PAGE TEXT =
Many of Zhang’s Chinese fans moved on, but his international fandom was left floundering. A large subset of these fans were people who still shipped Junzhe and believed gossip that the two actors were still in regular communication. Fans read into interviews and social media posts Gong Jun made, seeking evidence that he was sending support to the man they believed he loved.
Meanwhile, in early spring, Zhehan reportedly returned to posting under the pseudonym “Zhang Sanjian.” He made references to his new clothing brand but also began implying that Gong Jun’s marketing team was still capitalizing on the Junzhe ship to boost his career, when Zhang no longer had a career.
This development meant only one thing to international Junzhe shippers: The Zhang Sanjian account had to be fake.
https://www.youtube.com/embed/https://platform.twitter.com/embed/Tweet.html?dnt=false
The most infuriating thing about the Zhang Zhehan conspiracy is how extraordinary it isn’t. Increasingly, fandom is awash with conspiracies like this one. In 2016, a huge subset of the Sherlock fandom was so incensed at the fact that the show didn’t put Watson and Sherlock together in a queer relationship (a ship theory the fans titled “the Johnlock conspiracy” with zero apparent self-awareness) that they decided there must be a different, entirely secret final episode of the show — a wild card that left them angry and upset when the totally anodyne show that premiered the week after the Sherlock finale turned out, in fact, not to be Sherlock.
In Star Wars fandom, the fictitious “J.J. Cut” from director J.J. Abrams doesn’t exist, and no evidence for its existence exists, but fans still created an entire ideology around it. At this very moment, the One Direction fandom is having a meltdown because Liam Payne just shaded Zayn Malik, much to the chagrin of “Ziam” shippers who’ve spent years building elaborate rabbit-hole arguments that the two were in a secret closeted relationship. And let’s not get started on the fan narratives and magical thinking around the Depp-Heard trial.

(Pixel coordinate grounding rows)

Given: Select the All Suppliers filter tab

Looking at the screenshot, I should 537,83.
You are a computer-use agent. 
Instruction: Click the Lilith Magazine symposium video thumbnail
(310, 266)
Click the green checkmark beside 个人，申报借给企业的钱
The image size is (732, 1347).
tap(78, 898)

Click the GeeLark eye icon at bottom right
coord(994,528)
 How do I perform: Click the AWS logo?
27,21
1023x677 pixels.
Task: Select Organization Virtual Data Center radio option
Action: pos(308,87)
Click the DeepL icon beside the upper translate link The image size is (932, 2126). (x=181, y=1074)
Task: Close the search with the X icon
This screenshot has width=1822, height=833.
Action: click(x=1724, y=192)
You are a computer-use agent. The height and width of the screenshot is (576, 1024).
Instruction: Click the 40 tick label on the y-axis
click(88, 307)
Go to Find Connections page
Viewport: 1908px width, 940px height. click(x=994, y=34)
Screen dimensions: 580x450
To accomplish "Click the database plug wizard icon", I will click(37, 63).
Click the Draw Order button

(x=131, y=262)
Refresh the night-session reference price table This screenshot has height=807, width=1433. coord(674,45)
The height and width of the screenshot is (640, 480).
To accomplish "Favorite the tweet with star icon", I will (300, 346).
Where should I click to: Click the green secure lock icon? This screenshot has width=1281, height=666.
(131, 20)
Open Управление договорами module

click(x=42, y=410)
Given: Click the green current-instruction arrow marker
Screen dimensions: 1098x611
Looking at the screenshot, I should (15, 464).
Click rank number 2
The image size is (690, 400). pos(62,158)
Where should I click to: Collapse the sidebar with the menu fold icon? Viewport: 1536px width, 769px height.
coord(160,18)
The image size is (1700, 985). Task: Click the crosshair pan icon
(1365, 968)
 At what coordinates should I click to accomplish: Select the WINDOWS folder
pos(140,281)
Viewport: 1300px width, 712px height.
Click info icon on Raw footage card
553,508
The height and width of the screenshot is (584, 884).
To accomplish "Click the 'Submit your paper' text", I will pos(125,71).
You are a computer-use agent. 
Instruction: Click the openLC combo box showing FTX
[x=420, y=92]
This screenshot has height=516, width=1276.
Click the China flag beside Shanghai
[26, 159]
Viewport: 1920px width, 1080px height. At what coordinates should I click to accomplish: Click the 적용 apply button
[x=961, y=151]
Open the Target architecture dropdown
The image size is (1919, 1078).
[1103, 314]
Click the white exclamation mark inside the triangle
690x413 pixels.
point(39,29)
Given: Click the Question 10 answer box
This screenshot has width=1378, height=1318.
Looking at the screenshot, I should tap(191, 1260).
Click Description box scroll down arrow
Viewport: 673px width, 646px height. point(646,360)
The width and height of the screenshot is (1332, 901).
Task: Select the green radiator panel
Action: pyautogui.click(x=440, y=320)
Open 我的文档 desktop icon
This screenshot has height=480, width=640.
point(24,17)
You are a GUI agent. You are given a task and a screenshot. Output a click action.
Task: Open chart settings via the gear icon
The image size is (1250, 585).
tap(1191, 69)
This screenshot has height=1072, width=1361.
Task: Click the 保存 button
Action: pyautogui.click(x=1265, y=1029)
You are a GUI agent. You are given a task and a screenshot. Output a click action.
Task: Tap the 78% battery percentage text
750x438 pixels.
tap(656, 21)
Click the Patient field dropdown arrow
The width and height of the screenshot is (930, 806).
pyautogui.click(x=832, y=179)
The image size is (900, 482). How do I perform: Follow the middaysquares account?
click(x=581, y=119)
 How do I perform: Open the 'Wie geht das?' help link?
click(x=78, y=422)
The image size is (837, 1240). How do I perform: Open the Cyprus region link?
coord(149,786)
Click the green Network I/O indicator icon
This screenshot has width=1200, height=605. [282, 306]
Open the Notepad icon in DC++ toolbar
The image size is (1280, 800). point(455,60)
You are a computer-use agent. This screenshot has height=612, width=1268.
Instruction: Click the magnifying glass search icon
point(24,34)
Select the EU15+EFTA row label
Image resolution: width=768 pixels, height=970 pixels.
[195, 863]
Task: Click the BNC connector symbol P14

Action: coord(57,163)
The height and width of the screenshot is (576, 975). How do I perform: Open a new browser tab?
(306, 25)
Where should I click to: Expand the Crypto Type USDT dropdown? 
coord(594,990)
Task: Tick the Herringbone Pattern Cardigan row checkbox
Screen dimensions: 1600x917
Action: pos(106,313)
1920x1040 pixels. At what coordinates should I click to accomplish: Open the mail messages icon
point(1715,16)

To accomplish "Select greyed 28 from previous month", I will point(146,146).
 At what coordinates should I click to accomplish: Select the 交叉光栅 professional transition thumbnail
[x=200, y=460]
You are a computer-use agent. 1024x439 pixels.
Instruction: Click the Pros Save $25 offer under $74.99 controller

PROBLEM 1 =
In the text about fan conspiracies, what pseudonym did Zhehan reportedly return to posting under in early spring?
PROBLEM 2 =
Continue the text about fan conspiracies from the point where it stops.

EXERCISE OUTPUT 1 =
Zhang Sanjian

EXERCISE OUTPUT 2 =
Yes, of course, people lie, and of course rare real-life conspiracies do occur; but at some point, it becomes irrational and irresponsible to prioritize a fandom belief — or any conspiratorial belief — to the point that you are continually distorting reality. In this case, there’s no logical reason to believe Zhang Zhehan was lying when he asked shippers to move on and stop harassing his family and friends. Now, a fandom that spent months uniting to support him after a huge personal setback has now become fully committed to dehumanizing him — to insisting he literally isn’t real — all in the name of “supporting” a nonexistent relationship.
Watching all this go down, a friend of mine mused that perhaps this was the real dystopian impact of deepfakes — not that the deepfakes themselves would distort reality, but that their mere existence now allows people an excuse to distort reality all by themselves.
That seems instinctually true to me. This isn’t just happening in fandom; it’s happening across the internet. While conspiracy theories like QAnon get all the attention, it’s conspiracy theories like Johnlock and Zhang Zhehan that keep me up at night because they are paths to radicalizing good-hearted fans, conditioning them to see the world primarily as fantasy, as a high-stakes battle between good and evil. It doesn’t help that decades of internet culture have taught people to be deeply analytical but haven’t taught them how to think critically and rationally about what they’re doing.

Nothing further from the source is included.